Jurors' privacy, public's rights to know collide

Posted Tuesday, Mar. 22, 2011

Associated Press

CHICAGO — When anonymous jurors begin hearing the perjury trial of retired baseball slugger Barry Bonds this week, they can credit their privacy in part to a case involving another famous defendant, but one where the focus is on alleged political corruption rather than steroids: Illinois' impeached former governor, Rod Blagojevich.

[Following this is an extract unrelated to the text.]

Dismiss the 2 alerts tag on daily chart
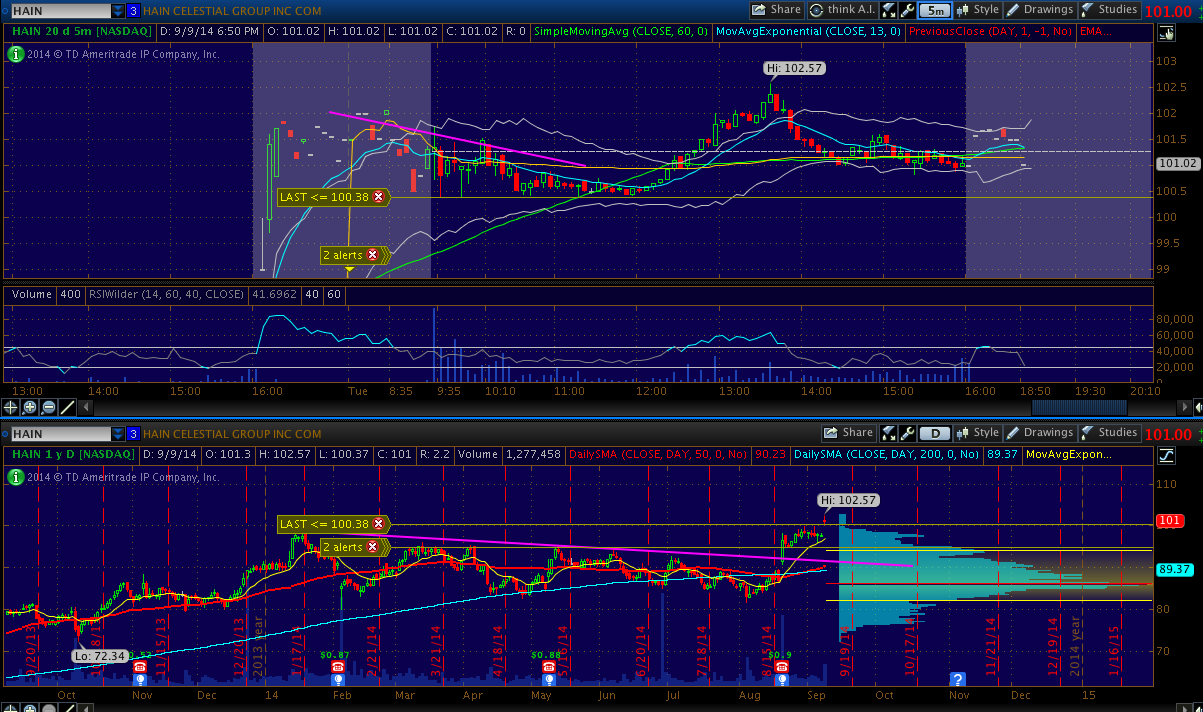1203x712 pixels. tap(373, 547)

In the Bonds case, Judge Susan Illston alluded to the media crush surrounding Blagojevich's trial when she ruled that she would keep the jurors' names secret until after their verdict on whether the homerun king lied to a grand jury about taking performance-enhancing drugs. Illston, in San Francisco, cited the decision by federal Judge James Zagel in Chicago last year to withhold the names of the Blagojevich jurors to protect them from media "harassment."

The decisions rekindle a dilemma that nags high-profile cases in an era of ever-intensifying media competition: How should judges balance jurors' right to privacy with the public's right to know more about those who sit in judgment in such closely watched trials?

On one side are those who say judges must shield juries from media excesses to ensure that evidence is assessed without bias, distraction or fear of publicity. Others argue the balance has shifted too far in jurors' favor, eroding a core American principle of making sure that trials are as open as possible.

"The founding fathers would have frowned at the idea of keeping jurors' names secret," said James Oldham, a law history professor at Georgetown University. "And they would have been completely astonished at the intensity of the issue today."